Supplied material below:

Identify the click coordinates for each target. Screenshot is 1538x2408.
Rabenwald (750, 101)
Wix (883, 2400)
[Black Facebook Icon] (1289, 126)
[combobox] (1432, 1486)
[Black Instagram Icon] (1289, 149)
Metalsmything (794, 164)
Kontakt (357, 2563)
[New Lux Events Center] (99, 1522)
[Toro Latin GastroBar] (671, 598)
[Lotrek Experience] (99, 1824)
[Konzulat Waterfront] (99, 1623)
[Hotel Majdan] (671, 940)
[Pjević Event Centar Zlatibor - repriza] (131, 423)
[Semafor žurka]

End of Supplied material.

■ Task: Exactly the lines from the one with "Rabenwald (750, 101)" through the end of the entries, both included, should be written out, and no others.

■ Problem solution:
Rabenwald (750, 101)
Wix (883, 2400)
[Black Facebook Icon] (1289, 126)
[combobox] (1432, 1486)
[Black Instagram Icon] (1289, 149)
Metalsmything (794, 164)
Kontakt (357, 2563)
[New Lux Events Center] (99, 1522)
[Toro Latin GastroBar] (671, 598)
[Lotrek Experience] (99, 1824)
[Konzulat Waterfront] (99, 1623)
[Hotel Majdan] (671, 940)
[Pjević Event Centar Zlatibor - repriza] (131, 423)
[Semafor žurka]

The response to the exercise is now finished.